• Text shown
READ
The book I
chose for Ireland, Normal
People, by Sally Rooney, is a New York Times bestseller and the
basis for an Emmy-nominated series on Hulu. A character-driven book with
no real plot, it follows the relationship of two young people living in the
fictional Irish town of Carricklea, located in the province of Connacht.
Marianne
Sheridan and Connell Waldron attend school together, although they don’t talk
to each other there. Connell is popular, a good student and a key member of the
school’s soccer team, while Marianne, while also a good student, is awkward and
has no friends. Marianne’s family is wealthy, and the way that she and Connell
begin to connect is during the times that he comes to her house to pick up his
mom, who cleans house for Marianne’s family. They begin to develop a
relationship, but Connell makes Marianne promise that she won’t tell anyone at
school about it. She is okay with that up until the time that he does something especially humiliating.
They both
end up attending Trinity College in Dublin. By that time, they are no longer in
communication as Marianne has stopped returning Connell’s calls. When they do
reconnect, it seems that Connell is now the awkward one with few friends, and
Marianne is popular, having fit in better with the more affluent students that
attend Trinity. Throughout the rest of the book, Marianne and Connell come
together and then, either through purposeful acts or misunderstandings, drift
apart. At times they are a couple, and at other times, they are in
relationships with other people. But they almost always remain each other’s
best friend.
Both
Marianne and Connell have serious self-esteem issues and suffer from bouts of
depression. Marianne’s father is dead, so her family consists of her abusive brother
and her cold, unsupportive mother. She tells Connell that she wonders why she
can’t make people love her. “Sometimes I think I deserve bad things because I’m
a bad person,” she says.

• Set exercise A
Using the book review, answer these:
(i) In which fictional town do Marianne and Connell live?
(ii) Which college do they both end up attending?
(iii) Whose house does Connell's mom clean?
• Set exercise B
In the entries, swap "Printer" for "Scanner" in the part that opens with the line containing "You are a computer-use" and closes with the line containing "(x=620, y=105)". Write out only those lines, leaving the pictures out.
The entries have no connection to the book review.

• Supplied entries
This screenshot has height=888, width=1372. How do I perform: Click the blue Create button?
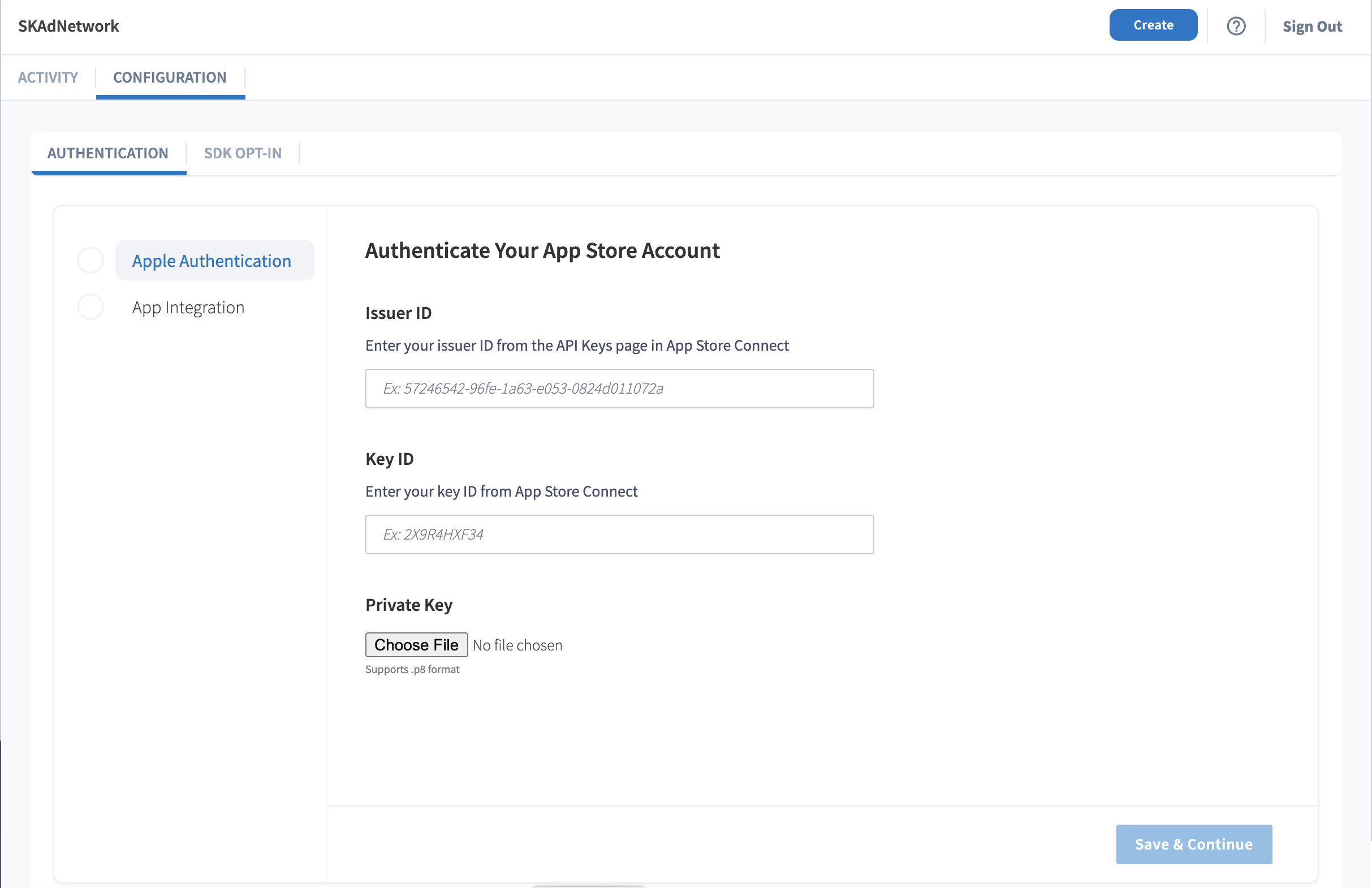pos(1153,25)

--

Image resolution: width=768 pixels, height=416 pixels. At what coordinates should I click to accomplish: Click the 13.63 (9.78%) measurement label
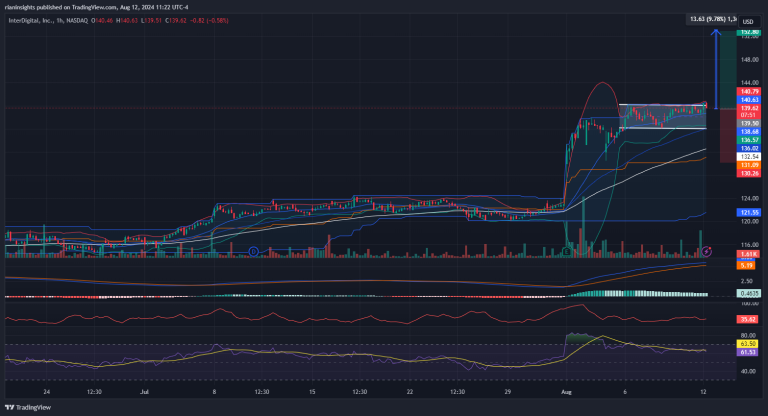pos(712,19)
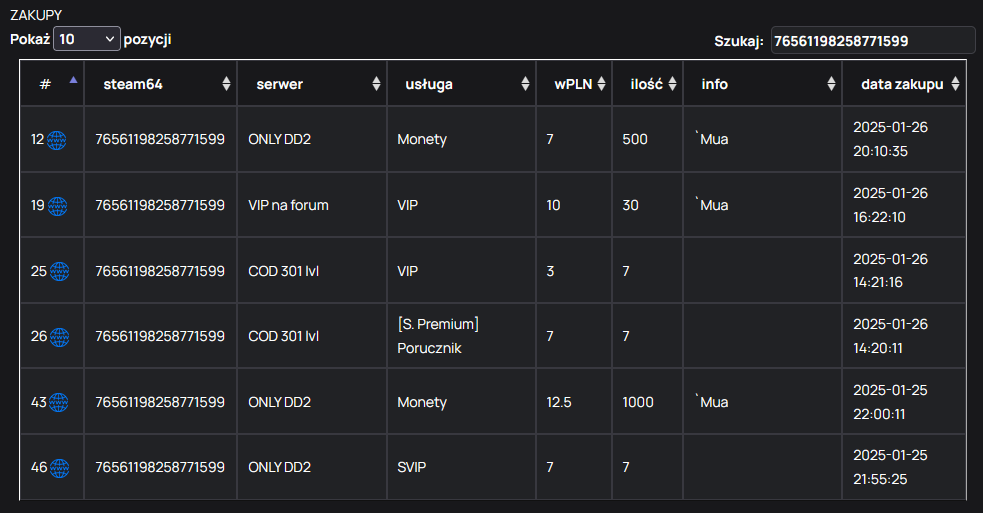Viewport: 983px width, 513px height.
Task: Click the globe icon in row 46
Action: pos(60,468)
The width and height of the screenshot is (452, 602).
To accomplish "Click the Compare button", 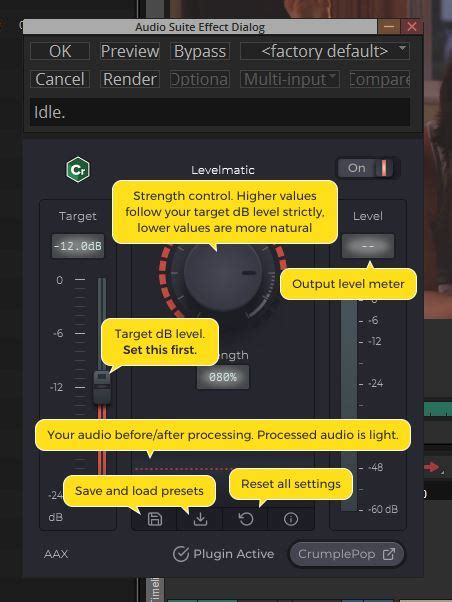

==

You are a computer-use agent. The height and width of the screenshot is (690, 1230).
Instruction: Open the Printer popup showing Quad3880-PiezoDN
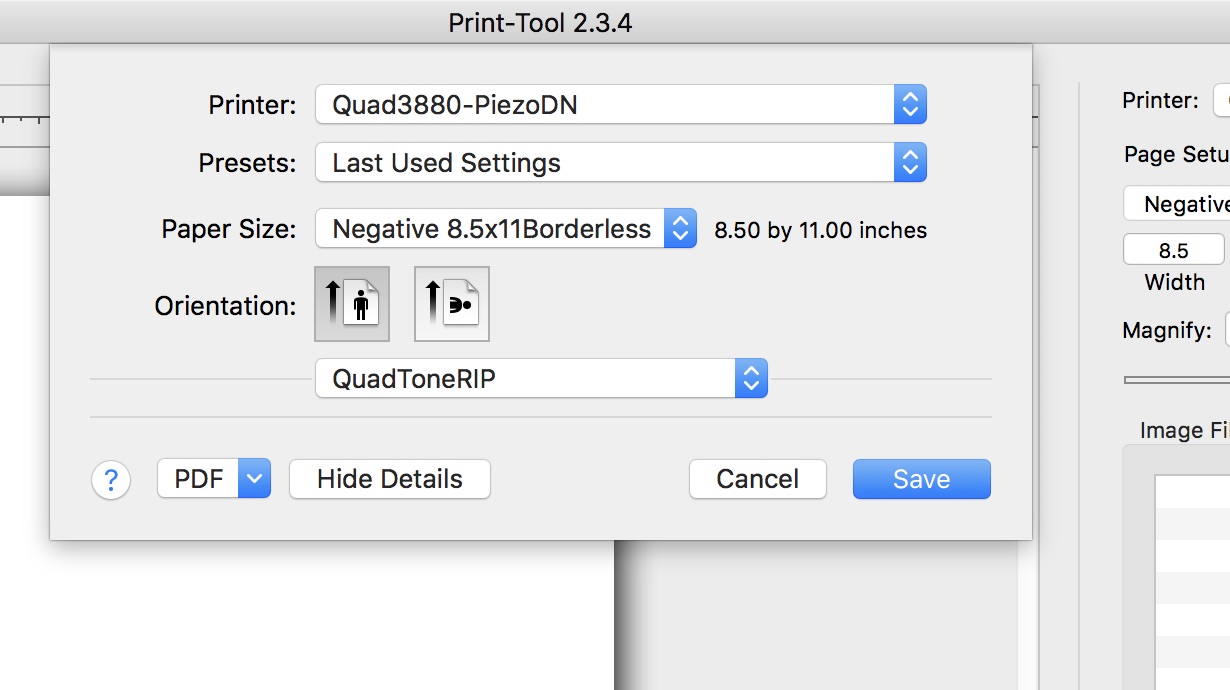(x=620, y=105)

• Finished answer A
(i) Carricklea
(ii) Trinity College in Dublin
(iii) Marianne's family's house

• Finished answer B
You are a computer-use agent. The height and width of the screenshot is (690, 1230).
Instruction: Open the Scanner popup showing Quad3880-PiezoDN
(x=620, y=105)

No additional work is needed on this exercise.